Стрекот костра наполнял плотную тишину, в которой каждый обдумал нехитрое умозаключение. Рэй так и смолчал о Яшке. Он хотел было спросить про шептуху, о которой судачили заключенные, но командир следопытов отмахнулся:

— Нормально всё, лес как лес! — крякнул он, уперев руку в колено. — Раскудахтались, несушки.

— А горемыки же? Горемыки же равно дело бродят, — не унимался один из стрелков, — еще с тех времен, стало быть.

Группа помолчала, глядя в оранжевые языки пламени, что дрожали в тихой, безветренной ночи.

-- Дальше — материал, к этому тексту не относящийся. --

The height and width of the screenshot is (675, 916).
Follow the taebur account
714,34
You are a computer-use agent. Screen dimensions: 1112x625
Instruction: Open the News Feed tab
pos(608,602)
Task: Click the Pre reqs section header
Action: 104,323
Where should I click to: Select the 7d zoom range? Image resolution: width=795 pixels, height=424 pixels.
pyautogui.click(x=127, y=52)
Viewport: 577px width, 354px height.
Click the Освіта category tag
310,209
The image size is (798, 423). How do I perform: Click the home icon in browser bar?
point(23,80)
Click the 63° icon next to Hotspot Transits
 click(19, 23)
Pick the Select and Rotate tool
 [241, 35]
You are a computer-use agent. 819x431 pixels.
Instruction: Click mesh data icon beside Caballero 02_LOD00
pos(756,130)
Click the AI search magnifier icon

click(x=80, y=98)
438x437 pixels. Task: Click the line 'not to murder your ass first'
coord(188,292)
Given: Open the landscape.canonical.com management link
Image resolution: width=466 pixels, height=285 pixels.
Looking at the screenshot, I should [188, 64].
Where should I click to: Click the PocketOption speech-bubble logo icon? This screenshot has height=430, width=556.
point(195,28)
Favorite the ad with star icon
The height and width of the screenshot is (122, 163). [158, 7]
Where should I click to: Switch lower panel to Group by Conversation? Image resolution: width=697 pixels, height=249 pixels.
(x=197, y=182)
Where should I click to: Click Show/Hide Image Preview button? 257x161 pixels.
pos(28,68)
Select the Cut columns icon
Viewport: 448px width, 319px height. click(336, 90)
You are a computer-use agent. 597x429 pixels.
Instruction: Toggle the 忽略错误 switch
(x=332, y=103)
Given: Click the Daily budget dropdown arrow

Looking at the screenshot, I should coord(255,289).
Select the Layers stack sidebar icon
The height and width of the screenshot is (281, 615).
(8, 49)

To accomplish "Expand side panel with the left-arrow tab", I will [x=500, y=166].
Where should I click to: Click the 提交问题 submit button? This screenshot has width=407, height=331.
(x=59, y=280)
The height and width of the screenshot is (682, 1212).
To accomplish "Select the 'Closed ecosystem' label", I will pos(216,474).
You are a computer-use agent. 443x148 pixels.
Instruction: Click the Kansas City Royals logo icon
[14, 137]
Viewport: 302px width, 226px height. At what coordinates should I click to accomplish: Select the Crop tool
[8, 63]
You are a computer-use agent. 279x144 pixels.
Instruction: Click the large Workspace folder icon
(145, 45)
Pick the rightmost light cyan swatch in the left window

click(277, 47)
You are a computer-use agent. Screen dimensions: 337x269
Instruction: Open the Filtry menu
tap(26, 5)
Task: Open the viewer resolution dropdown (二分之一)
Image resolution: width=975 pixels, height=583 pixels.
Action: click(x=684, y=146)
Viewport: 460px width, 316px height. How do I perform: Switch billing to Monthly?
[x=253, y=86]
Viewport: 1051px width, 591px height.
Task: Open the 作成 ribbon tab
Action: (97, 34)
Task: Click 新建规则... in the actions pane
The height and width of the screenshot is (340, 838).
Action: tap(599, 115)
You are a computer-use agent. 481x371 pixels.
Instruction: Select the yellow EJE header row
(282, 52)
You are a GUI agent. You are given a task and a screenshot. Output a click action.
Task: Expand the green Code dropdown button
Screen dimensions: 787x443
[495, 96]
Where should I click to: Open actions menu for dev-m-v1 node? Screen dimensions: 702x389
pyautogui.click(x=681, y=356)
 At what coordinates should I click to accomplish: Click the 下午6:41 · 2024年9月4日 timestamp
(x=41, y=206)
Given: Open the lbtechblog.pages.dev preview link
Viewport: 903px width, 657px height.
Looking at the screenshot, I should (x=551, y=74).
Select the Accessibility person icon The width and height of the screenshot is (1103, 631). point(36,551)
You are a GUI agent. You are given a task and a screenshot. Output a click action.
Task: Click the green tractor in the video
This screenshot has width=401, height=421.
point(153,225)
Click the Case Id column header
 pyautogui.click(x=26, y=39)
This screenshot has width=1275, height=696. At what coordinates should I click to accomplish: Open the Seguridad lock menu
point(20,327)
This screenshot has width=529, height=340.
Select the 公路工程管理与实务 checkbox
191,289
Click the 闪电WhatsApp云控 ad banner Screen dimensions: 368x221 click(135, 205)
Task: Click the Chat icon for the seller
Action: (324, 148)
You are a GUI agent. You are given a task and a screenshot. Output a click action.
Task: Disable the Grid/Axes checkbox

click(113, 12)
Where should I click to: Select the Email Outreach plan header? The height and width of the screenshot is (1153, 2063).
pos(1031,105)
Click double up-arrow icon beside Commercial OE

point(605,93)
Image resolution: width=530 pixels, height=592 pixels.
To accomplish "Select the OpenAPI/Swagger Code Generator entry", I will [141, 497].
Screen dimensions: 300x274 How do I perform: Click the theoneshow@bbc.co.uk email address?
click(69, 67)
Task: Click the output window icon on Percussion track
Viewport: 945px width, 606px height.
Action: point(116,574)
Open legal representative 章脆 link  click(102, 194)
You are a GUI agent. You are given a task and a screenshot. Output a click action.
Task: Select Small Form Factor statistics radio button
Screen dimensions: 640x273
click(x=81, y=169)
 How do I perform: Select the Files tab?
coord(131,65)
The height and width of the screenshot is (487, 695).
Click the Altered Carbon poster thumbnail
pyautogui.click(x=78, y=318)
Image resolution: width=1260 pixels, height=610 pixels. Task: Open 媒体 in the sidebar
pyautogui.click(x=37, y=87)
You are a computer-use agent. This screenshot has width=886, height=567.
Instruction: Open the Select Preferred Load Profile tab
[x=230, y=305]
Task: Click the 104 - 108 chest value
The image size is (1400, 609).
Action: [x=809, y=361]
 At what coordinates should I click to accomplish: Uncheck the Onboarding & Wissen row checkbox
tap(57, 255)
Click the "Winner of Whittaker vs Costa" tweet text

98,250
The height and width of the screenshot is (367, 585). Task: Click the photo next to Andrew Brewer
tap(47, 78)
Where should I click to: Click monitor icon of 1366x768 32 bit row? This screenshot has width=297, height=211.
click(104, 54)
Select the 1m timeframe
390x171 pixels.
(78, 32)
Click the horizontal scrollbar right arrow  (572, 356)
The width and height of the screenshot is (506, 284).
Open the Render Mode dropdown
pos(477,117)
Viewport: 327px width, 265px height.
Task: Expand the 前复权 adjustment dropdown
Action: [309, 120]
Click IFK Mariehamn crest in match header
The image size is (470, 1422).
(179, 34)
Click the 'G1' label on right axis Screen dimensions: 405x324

Головня треснула, и уголек стрельнул из костра.

— Ну, — приосанился капитан, поймав любопытный взгляд Рэя, — горемыка — эт повешенный и есть.

Вдалеке прокатился протяжный вой, на который собаки синхронно подняли головы, навострив уши.

— Ага! Токмо оживший, вообще-то! — с усмешкой уточнил рогатчик, который дорабатывал самострел другого стрелка, поврежденный Ярославом. — Оживший повешенный — каков видок, а?

— Ну говорю, молва, значт, есть, — продолжил старший, — ежели повешенный на солнечном месте висит, то ничего ему не будет: иссохнет, истлеет, да и боги с ним. А ежели где-то в тени повесили, с северной стороны дерева, во влажном лесу, да дождей прошло, в общем, не иссыхает тело, но и не гниет. А лешим-то такие мертвяки противны, что земли не касаются. Да и без земли ведь, ясное дело, не будет костям покоя, так? Вот и висит он, горемыка. Душа, мол, так и болтается в теле, неупокоенная, неотпетая. Может одну луну так висеть, а может и все двенадцать. А веревка гниет, надсаживается весом, и в итоге отрывается он, аки яблоко подгнившее. А дух-то его так и мается в незакопанных костях, обезумевший. Ну и ходить начинает этакое безобразие по лесу, покуда леший его не прибьет. Горемыка от лешего по кустам прячется да вроде как ищет чего-то, а сам не помнит чего, вещь какую потерянную, иль человека родного, иль просто дорогу из лесу. По ночам, говорят, коль в лесу оказался да услыхал, как хрипит кто-то над ухом, надо лавровый лист быстро-быстро разжевать и давай бог ноги!

Рогатчик грустно выдохнул:

— Эх, а я-то последнюю лаврушку в репу закинул.

— Да, о ногах, — будто было мало, подхватил другой охотник, — говорят, будто бы, пока горемыка этот еще висит, звери ему ноги обгладывают, кому только по колени, кому выше — сколь достанут. И получается, что ноги у него длиной как руки делаются. И бродит такой горемыка уже совсем как зверь дикий, на четырех культях.

В черноте леса, совсем рядом с биваком, раздался отчетливый короткий треск, словно кто-то переломил плечом сухую ветвь.

Каждый обернулся на звук, сначала вроде бы машинально, однако, когда герои краем глаза заметили окаменевшие лица охотников, тоже напряглись: ох, недоброе что-то таилось в этом звуке и этой черноте. Потом и в траве, совсем рядом с биваком что-то зашуршало! Собаки, только успокоившись от волчьего воя, снова подняли головы в направлении шума. Роза даже поднялась, вздернув острые уши и хвост по направлению.